Just for background: the 2001 census recorded 92,400 people (1.9% of the Scottish population) as being able to read, write, speak or understannd Gàidhlig, and I didn't hear a word of it around me anywhere in the city while I was there.







My first attempt to gain entry to the Parliament was not successfull but it did have its consolations. I was glad to see that the sign, which effectively told me to go away, was bilingual. I was also heartened to see that I would not have needed the English language translation to have understood it.

So off I went to find another way to penetrate the holy of holies (joke: Holyrood).







While this sign clearly showed me the way, it was a bit disconcerting to find that the instruction part was in English only. Nevertheless I persevered and found the main entrance.
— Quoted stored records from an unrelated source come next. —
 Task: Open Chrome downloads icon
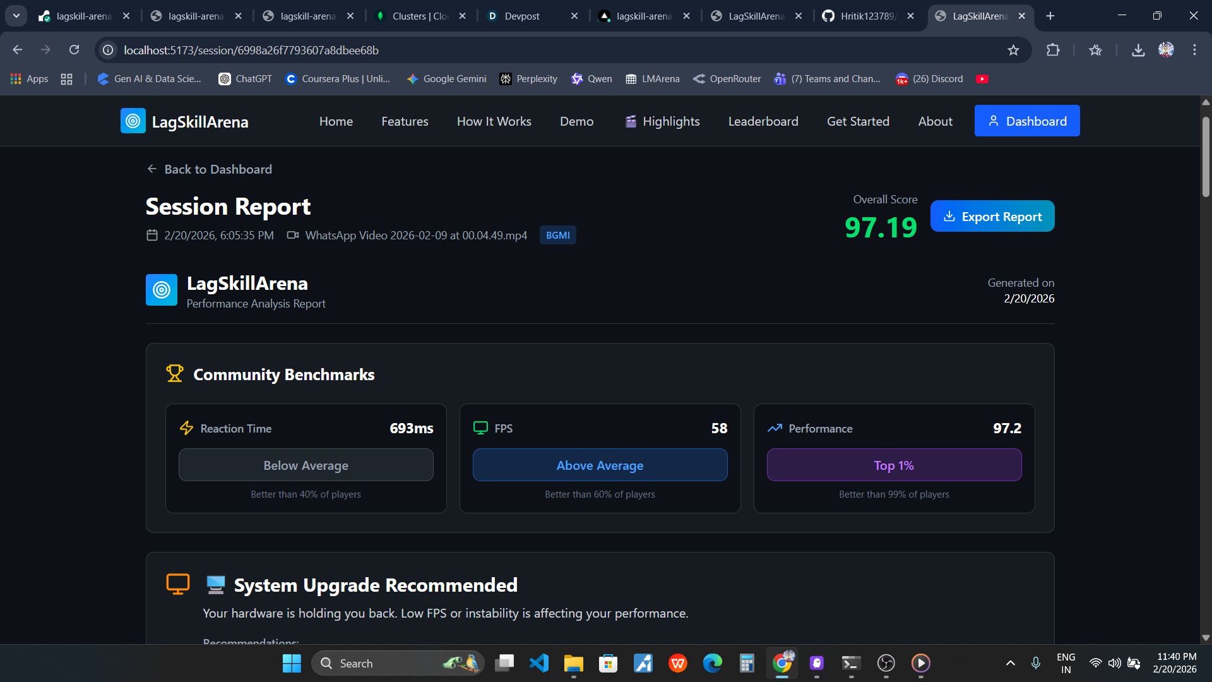click(x=1138, y=50)
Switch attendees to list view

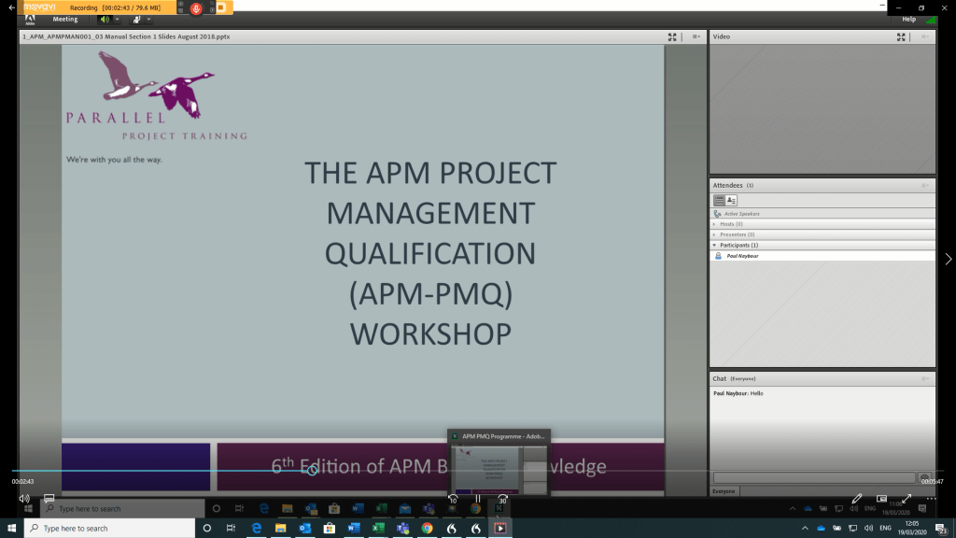coord(720,200)
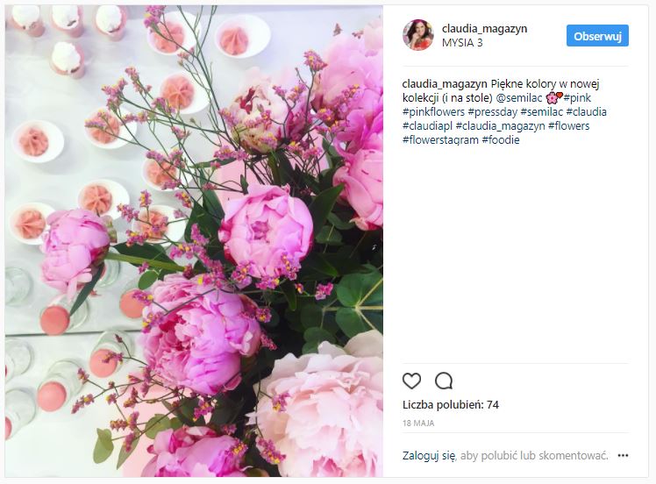Click the claudia_magazyn profile avatar
The width and height of the screenshot is (656, 484).
pos(418,35)
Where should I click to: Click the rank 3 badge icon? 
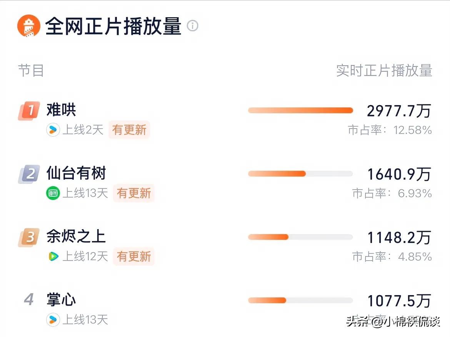click(29, 238)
I wasn't exactly strip searched - I didn't have to remove my trouser braces and enter the Parliament after the fashion of Jimín Mháire Thaidhg with my hands in my pockets. The braces did however set off the sensitive mechanism and get me frisked (male to male, I'm sorry to report).

However, the sign was bilingual and it did teach me a new word, the Gàidhlig for "security", clearly an important concept in these troubled times.
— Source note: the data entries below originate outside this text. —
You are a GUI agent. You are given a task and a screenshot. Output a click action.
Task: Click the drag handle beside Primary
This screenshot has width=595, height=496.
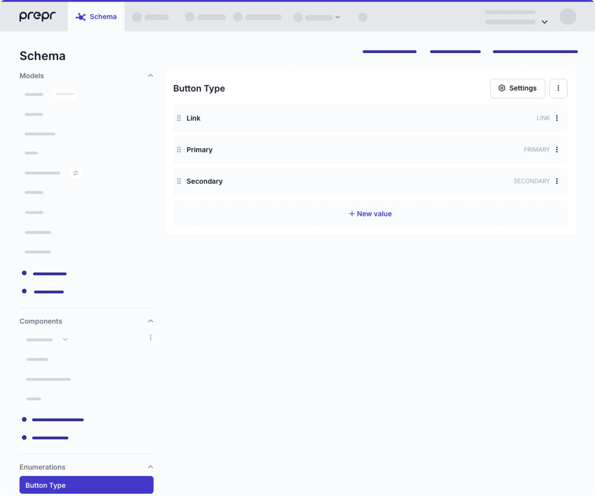click(x=179, y=150)
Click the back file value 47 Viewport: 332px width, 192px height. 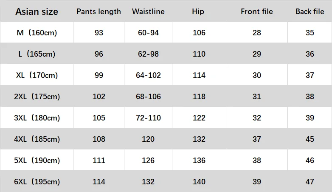click(x=310, y=182)
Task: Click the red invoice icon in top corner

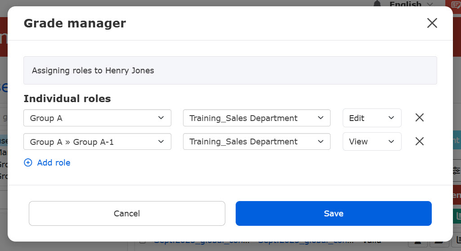Action: tap(456, 4)
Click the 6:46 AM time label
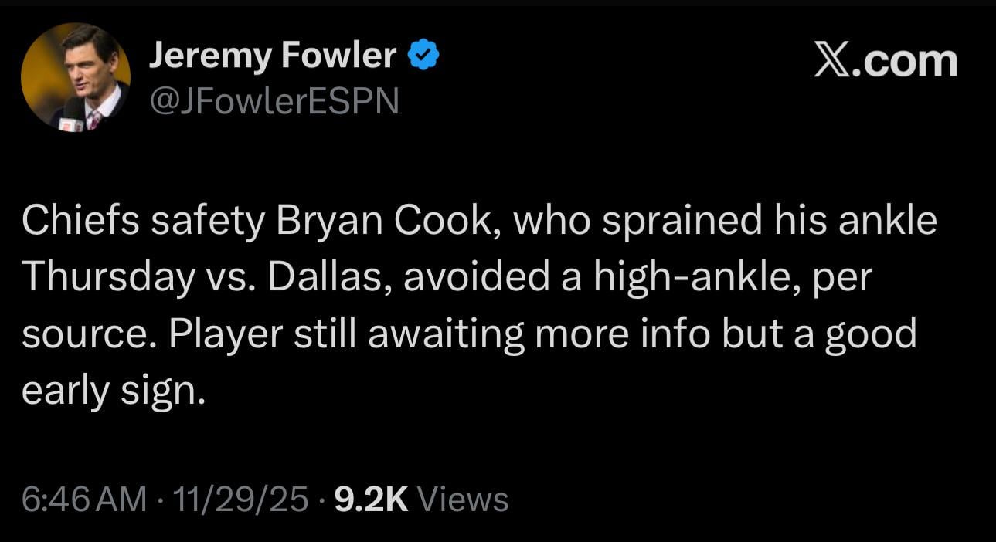The width and height of the screenshot is (996, 542). 83,500
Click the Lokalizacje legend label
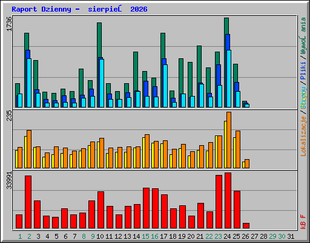The height and width of the screenshot is (243, 310). [x=303, y=136]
So in I went. As I made my way to the chamber I noticed that signs were bilingual and there was a good selection of information booklets (such as the one with the above cover) in both languages. I spent some time in the chamber listening to a debate on a Tory motion criticising the Scottish Government's handling of the NHS, but nary a word of Gàidhlig did I hear.

There appeared to be some people manning what looked like a translation booth. But on further inquiry they turned out to be the people dealing with the official report of the proceedings.

I inquired about some of the other booths. Yes, there was one for Gàidhlig translation but it was not manned. If a member intended to make an intervention in Gàidhlig there was a whole bureaucratic process to be gone through first and my impression is that you'd want to have copperfastened your justification for using the language and obliging the "Corporate Body" to committing appropriate resources on the day.

I had the impression that the institution feels that it is simply indulging a form of tokenism by the SNP but that it is easier to indulge it than create a political row. I suspect the process is quite demanding and there are limits to what is allowed. For example I read in the booklet, whose cover is illustrated above, that
There are a range of opportunities to use Gaelic in parliamentary business:

  • Members may use Gaelic in debates or committee meetings, subject to prior agreement from the Presiding Officer or committee convener
  • Motions, amendments to motions and questions must be in English but Members may provide an accompanying Gaelic translation which will be published in the Business Bulletin along with the English version
.
The proof of the pudding here is surely in the eating and I don't know how frequently Gàidhlig is used in the chamber or in the report of proceedings. I must check it out sometime.




So much for the Parliament. In the course of a fascinating visit to the Camera Obscura (on which more later) the lady mentioned that the adjacent church was the only one in Edinburgh which had services in Gàidhlig. As this church is no longer a religious premises this did not bode well for the language in the cause of redemption.





The Highland Tolbooth St John's Church was closed in 1979 and apparently lay unused for a number of years. Its assembly hall did house the parliament on a temporary basis but it is now the centrepoint for the Edinburgh Festival. Its religious function transferred to Greyfriars Kirk from where the above view of the former church was taken.





There is a service in Gàidhlig in Greyfriars every Sunday at 12:30 and it appears to be taken by various visiting clergymen.





There is a section (above) in the rear corner of the church which is reserved for the Gàidhlig services. Gàidhlig bibles are left on the pews and prayer sheets are distributed at the Sunday services.





So it looks as though Gàidhlig is now more the language of Heaven than of the body politic, at least in Edinburgh itself.